[THE INPUT Boundary: Start]

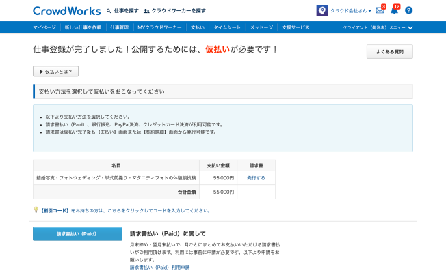The image size is (446, 273).
Task: Click the user avatar icon in header
Action: tap(322, 11)

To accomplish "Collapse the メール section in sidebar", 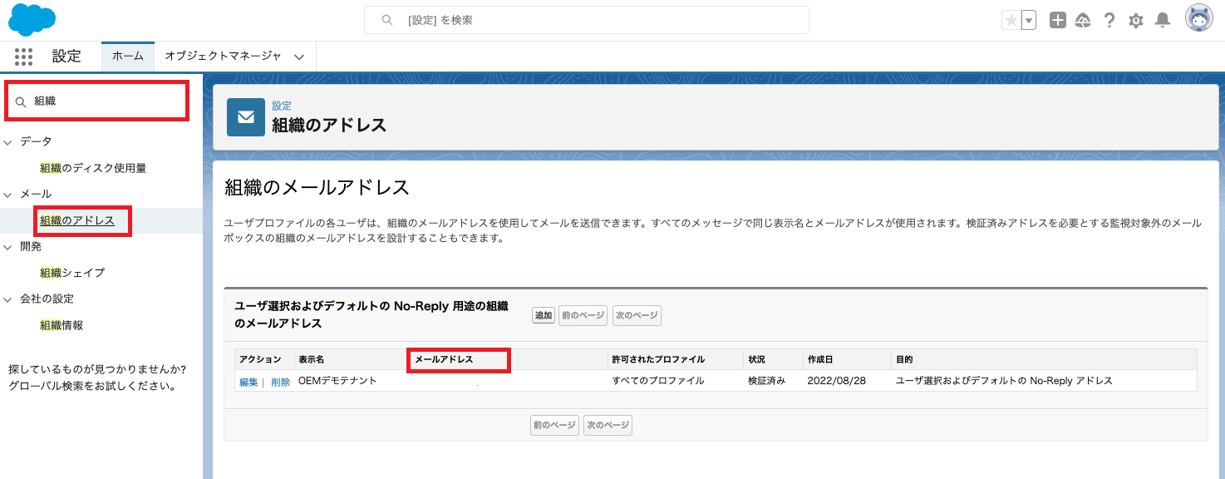I will pos(8,195).
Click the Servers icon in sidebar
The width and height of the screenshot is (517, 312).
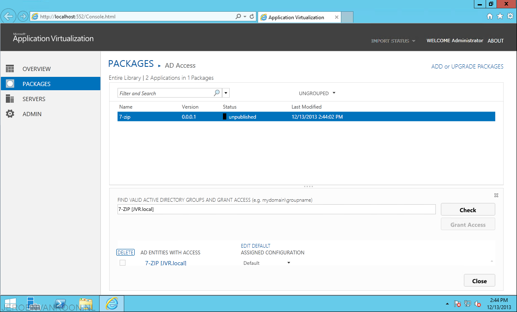pos(10,99)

[THE INPUT Boundary: End]

- _WHAT IS EXPECTED_:
Give back exactly the lines from the line with "Click the Servers icon in sidebar" through the end of the records, both included; keep all pictures out.

- _RESPONSE AREA_:
Click the Servers icon in sidebar
The width and height of the screenshot is (517, 312).
pos(10,99)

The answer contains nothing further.